Sanchis_2023_ChemMedChem__e202200691

The multifactorial nature of Alzheimer's disease (AD) is now widely recognized, which has increased the interest in compounds that can address more than one AD-associated targets. Herein, we report the inhibitory activity on the human cholinesterases (acetylcholinesterase, hAChE and butyrylcholinesterase, hBChE) and on the AChE-induced β-amyloid peptide (Aβ) aggregation by a series of peptide derivatives designed by mutating aliphatic residues for aromatic ones. We identified peptide W3 (LGWVSKGKLL-NH(2)) as an interesting scaffold for the development of new anti-AD multitarget-directed drugs.

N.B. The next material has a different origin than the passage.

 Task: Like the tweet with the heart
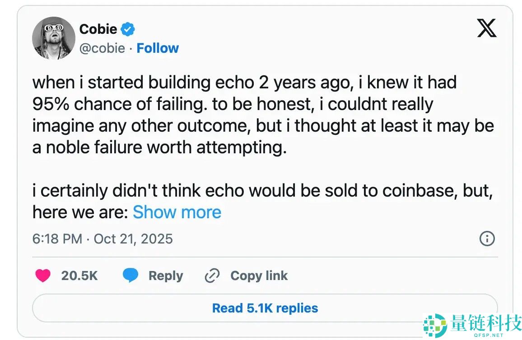[43, 275]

It showed the lowest IC(50)value against hAChE reported for a peptide (0.99 +/- 0.02 micro M) and inhibited 94.2% +/- 1.2 of AChE-induced Aβ aggregation at 10 micro M. Furthermore, it inhibited hBChE (IC(50), 15.44 +/- 0.91 micro M), showed no 'in vivo' toxicity in brine shrimp and had shown moderated radical scavenging and Fe(2+) chelating capabilities in previous studies. The results are in line with multiple reports showing the utility of the indole moiety for the development of cholinesterase inhibitors.